What An Autoimmune Disease Really Is

Autoimmune disease happens when the immune system, which is supposed to protect you, starts attacking your own body, and then never stops.

Think of it like that hotel light you can never find the switch for.

The result can look like fatigue that rest doesn’t fix, chronic pain, inflammation, neurological symptoms, digestive issues, or all of the above. Symptoms tend to cycle and flare, which makes them easy to dismiss. Especially when it already takes months to get an appointment.

Autoimmune disease rarely starts dramatically. It usually begins with things we’re told to push through:

• Exhaustion that sleep doesn’t fix

• Brain fog

• Joint pain or stiffness

• Digestive issues

• Hair loss or rashes

• Recurring fevers or swollen glands

• Numbness or tingling

• Symptoms that come and go

When multiple symptoms show up, that’s not random. That’s basically your check engine light.

Why BIPOC People Are Hit Harder

BIPOC people don’t get different autoimmune diseases.

They get them earlier.
They get them more severely.
They experience worse outcomes.

The difference isn’t genetics alone. It’s exposure.

Not the kind of stress you fix with a spa day, a bubble bath, or a better morning routine.

The kind that comes from discrimination, code-switching, financial pressure, and carrying more than your share of caregiving.

Activities like constantly code-switching and monitoring how you’re perceived keep the nervous system in a state of alert. Research shows that this stress causes increased cortisol levels, and eventually those hormones stop regulating inflammation properly, which can trigger flare-ups in autoimmune conditions.

Over time, this constant state of vigilance adds up. There’s a name for it: allostatic load, the cumulative wear and tear on the body from living in survival mode for too long.

Stress isn’t a mindset issue. It’s a biological exposure.

For many BIPOC people, trauma isn’t just personal. It’s intergenerational, and it’s systemic. Research shows that trauma can alter how genes are expressed through epigenetic changes, meaning the biological effects of stress can be passed through generations even if your present-day life is relatively safe. The body keeps score long after the mind has learned to push through.

Add poor sleep, burnout, and a culture that values pushing through, and the immune system never gets a chance to reset.

Rest is rarely prioritized in our communities. If you’re seen lying down, you’re labelled lazy or ‘wotless’. But a body that never gets to rest will simply force you to rest.

And stress isn’t the only exposure.

Many BIPOC communities face higher levels of air pollution, industrial toxins, mold, and poor housing conditions.
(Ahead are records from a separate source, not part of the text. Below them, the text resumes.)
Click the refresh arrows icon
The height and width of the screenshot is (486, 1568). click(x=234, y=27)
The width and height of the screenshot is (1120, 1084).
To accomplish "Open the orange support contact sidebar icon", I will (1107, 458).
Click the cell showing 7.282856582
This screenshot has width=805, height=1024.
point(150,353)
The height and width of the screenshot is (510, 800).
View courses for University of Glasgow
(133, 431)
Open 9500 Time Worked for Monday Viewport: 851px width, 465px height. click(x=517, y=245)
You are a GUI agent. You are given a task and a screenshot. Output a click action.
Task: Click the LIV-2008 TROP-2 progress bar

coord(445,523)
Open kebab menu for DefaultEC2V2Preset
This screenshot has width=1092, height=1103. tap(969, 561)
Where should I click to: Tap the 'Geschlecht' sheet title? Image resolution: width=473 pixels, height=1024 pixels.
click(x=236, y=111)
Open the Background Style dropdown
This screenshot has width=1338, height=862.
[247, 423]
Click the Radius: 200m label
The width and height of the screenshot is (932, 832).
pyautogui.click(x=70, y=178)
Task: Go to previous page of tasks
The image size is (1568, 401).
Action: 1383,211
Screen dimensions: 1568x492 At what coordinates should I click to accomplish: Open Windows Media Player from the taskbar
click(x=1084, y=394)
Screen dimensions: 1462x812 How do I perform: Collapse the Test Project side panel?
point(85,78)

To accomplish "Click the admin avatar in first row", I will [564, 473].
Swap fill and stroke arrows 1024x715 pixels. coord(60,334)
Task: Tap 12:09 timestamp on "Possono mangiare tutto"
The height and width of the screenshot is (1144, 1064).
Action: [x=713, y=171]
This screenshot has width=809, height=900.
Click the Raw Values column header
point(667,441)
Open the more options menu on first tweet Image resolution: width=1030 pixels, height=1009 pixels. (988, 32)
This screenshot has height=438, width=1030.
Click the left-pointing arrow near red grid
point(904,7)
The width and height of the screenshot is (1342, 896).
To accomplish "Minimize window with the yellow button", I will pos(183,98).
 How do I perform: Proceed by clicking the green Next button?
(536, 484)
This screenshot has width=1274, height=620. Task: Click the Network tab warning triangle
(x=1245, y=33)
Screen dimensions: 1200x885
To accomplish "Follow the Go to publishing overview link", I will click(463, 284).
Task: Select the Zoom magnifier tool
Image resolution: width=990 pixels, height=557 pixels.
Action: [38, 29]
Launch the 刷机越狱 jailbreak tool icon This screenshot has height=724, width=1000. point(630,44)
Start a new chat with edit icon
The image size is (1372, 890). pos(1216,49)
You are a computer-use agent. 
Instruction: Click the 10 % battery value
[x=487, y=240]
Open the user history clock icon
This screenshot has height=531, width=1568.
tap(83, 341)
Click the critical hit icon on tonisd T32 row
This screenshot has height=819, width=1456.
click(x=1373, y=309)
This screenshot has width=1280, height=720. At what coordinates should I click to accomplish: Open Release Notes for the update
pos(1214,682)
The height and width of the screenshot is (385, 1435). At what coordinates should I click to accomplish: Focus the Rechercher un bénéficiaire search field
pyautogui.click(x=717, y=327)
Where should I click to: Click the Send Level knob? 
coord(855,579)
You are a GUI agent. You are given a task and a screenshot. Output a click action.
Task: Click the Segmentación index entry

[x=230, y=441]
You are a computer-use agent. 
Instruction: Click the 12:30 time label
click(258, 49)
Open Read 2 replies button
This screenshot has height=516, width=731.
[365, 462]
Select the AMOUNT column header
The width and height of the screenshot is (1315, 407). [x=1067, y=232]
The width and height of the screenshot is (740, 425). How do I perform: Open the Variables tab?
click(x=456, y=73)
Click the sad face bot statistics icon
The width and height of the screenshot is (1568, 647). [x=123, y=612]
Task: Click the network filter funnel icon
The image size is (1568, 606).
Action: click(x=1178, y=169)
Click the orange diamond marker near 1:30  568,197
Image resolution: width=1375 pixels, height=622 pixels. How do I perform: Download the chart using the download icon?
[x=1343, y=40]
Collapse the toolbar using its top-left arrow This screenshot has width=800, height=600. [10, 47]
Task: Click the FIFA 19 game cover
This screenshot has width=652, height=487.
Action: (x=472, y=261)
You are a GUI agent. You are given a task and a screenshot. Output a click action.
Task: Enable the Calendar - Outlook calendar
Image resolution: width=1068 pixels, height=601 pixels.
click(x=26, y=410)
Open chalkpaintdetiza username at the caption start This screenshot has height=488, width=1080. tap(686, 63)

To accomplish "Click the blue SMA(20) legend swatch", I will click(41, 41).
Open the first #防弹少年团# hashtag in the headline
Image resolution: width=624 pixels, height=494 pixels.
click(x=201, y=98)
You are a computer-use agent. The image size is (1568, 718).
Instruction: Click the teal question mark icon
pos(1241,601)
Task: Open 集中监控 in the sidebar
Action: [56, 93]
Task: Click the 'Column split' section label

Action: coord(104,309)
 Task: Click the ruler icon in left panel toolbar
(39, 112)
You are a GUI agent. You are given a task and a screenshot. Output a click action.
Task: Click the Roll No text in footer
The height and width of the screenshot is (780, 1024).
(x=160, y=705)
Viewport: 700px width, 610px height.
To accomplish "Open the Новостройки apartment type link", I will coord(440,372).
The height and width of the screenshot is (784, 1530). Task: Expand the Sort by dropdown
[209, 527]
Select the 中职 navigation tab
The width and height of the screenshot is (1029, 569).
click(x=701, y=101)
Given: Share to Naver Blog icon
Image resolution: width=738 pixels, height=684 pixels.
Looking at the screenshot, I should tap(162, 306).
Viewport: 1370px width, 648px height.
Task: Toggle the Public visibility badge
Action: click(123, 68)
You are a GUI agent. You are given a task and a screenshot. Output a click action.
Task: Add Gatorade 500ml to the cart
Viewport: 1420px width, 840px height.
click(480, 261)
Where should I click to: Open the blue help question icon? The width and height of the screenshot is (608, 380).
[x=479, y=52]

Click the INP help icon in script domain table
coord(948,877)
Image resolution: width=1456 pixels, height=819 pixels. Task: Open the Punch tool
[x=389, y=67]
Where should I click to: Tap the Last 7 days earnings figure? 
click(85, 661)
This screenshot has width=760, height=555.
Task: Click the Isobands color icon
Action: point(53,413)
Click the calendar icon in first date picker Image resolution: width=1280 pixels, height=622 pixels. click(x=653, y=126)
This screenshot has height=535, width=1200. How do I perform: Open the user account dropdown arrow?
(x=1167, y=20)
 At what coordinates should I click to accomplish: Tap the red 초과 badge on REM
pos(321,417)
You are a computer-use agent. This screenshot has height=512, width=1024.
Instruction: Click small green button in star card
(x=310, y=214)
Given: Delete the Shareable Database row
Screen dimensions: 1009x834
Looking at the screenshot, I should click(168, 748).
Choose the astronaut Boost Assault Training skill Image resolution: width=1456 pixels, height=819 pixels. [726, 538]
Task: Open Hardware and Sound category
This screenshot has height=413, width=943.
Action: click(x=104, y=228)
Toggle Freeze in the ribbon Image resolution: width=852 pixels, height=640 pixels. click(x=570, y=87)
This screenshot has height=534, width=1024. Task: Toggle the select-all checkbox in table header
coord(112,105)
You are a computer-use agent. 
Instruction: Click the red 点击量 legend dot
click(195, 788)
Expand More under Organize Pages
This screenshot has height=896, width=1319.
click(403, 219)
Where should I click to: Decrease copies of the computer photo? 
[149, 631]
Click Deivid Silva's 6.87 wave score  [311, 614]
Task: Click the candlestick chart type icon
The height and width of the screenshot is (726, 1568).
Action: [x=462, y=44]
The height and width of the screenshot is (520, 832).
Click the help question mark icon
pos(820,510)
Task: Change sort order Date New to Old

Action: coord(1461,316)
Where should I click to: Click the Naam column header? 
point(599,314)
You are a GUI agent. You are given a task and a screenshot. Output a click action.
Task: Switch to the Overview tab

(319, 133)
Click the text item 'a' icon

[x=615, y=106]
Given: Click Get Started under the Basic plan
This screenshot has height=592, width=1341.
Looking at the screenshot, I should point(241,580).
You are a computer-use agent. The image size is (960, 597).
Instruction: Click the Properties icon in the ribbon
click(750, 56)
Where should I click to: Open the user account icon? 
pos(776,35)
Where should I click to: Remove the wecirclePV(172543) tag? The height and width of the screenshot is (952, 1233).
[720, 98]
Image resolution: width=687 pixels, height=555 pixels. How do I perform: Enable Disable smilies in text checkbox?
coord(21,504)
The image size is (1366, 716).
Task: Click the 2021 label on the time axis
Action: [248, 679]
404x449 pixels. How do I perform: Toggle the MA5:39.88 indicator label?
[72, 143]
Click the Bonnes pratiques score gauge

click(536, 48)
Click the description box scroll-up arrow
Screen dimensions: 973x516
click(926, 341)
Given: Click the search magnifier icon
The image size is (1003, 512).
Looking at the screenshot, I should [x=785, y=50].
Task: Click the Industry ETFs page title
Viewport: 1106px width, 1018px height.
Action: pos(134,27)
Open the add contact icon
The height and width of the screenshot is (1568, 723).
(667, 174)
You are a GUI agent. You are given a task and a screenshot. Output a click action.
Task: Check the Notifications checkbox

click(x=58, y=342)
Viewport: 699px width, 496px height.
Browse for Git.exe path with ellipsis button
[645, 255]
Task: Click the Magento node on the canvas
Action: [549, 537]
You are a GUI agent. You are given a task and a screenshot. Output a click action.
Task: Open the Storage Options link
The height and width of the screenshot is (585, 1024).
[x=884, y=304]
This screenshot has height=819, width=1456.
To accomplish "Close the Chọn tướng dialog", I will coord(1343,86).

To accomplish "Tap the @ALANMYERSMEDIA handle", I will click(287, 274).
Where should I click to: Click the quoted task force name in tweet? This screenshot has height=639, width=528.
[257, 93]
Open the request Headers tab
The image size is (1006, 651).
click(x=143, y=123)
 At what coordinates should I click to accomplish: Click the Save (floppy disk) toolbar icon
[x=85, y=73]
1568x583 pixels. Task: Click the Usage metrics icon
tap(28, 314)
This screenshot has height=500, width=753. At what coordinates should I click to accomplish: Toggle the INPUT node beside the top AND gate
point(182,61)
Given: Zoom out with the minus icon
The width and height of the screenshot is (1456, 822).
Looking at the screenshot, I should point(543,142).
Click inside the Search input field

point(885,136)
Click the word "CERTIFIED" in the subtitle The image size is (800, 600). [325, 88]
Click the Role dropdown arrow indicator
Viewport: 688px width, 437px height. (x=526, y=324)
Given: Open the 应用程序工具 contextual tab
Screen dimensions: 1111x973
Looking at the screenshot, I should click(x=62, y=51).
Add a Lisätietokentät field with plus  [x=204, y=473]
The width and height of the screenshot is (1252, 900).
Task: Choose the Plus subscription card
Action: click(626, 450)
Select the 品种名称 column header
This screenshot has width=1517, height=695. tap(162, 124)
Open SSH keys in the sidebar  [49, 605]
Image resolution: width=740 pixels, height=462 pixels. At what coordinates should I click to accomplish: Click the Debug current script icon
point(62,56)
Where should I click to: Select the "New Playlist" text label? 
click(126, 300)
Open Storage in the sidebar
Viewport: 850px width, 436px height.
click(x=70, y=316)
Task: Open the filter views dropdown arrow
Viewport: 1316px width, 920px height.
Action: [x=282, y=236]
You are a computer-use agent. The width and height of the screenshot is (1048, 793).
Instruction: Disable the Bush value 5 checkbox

Add occupational exposure in healthcare, cleaning, beauty, or factory work, and the immune system stays under constant pressure.

This isn’t about personal wellness choices.
It’s about environment, access, and survival.

Advocating When You’re Already Exhausted

Many people only receive a diagnosis after advocating relentlessly for themselves.

Helpful questions sound like:

• “I’m concerned about autoimmune disease. What are we ruling out?”

• “Can we order inflammatory markers or an autoimmune screen?”

• “If this continues, what’s the next step?”

• “Can I be referred to a rheumatologist or immunologist?”

This shouldn’t be necessary. But for many people, it’s the only way forward.

Autoimmune disease isn’t just a medical issue. It’s what happens when bodies are pushed, ignored, and asked to survive systems that were never designed to protect them.

And until we name that, we’ll keep calling warning signs “normal” and wondering why so many people are sick.